**DOCUMENT PASSAGE**
+-------+

Question

In given figure $\Delta ABC$ is a triangle where $\angle C={90}^o$, let $BC=a,CA=b,AB=c$ and let '$p$' be the length of the perpendicular from $C$ on $AB$. Prove that:
(i) $cp=ab$ (ii) $\frac{1}{p^2}=\frac{1}{a^2}+\frac{1}{b^2}$.

Answer 1

Let $CD\perp AB$. then, $CD=p$.

$\therefore$ Area of $△ABC=\frac{1}{2}(Base\times Height)$

$\Rightarrow$ Area of $△ABC=\frac{1}{2}(AB\times CD)=\frac{1}{2}cp$

Also,

Area of $△ABC=\frac{1}{2}(BC\times AC)=\frac{1}{2}ab$

$\therefore$ $\frac{1}{2}cp=\frac{1}{2}ab$

$\Rightarrow$ $cp=ab$ $\left[Henceproved\right]$

(ii) Since $△ABC$ is a right-angled triangle at C.

+-------+

**JOB ITEM**
Answer these questions about the triangle proof:
(a) Which angle of triangle ABC is stated to be 90 degrees?
(b) Which segment does the answer draw perpendicular to AB, with its length equal to p?
(c) Which two expressions for the area of triangle ABC are set equal to each other?

**DATASET CONTENT**
+-------+

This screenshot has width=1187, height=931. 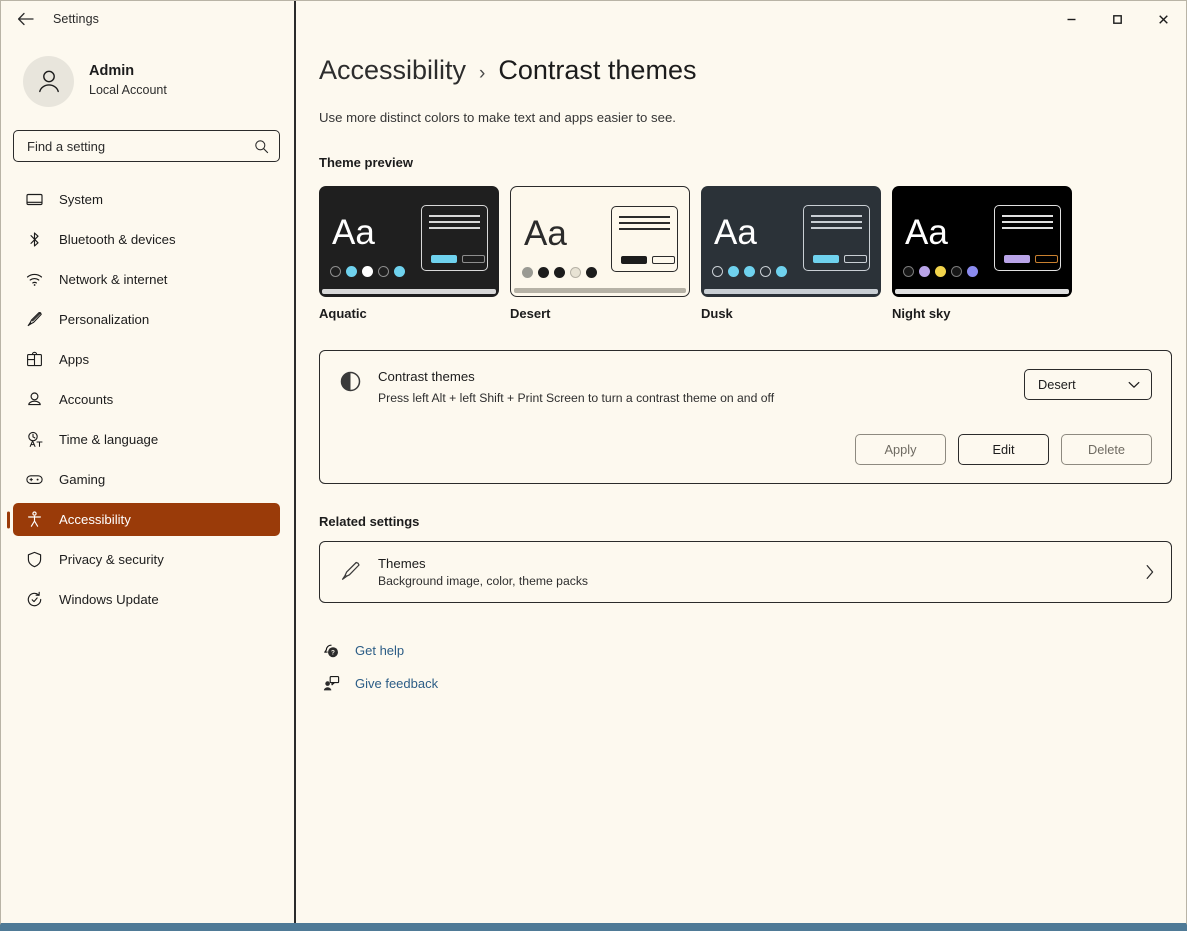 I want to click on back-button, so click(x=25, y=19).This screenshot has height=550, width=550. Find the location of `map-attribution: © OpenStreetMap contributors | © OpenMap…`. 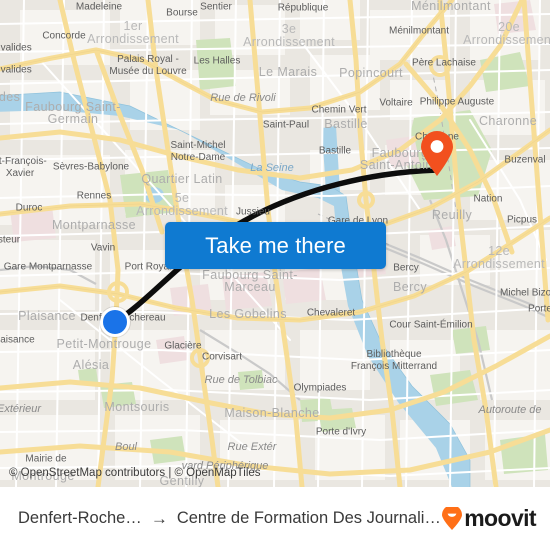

+-------+

**RESPONSE**
(a) Angle C.
(b) CD.
(c) ½cp and ½ab.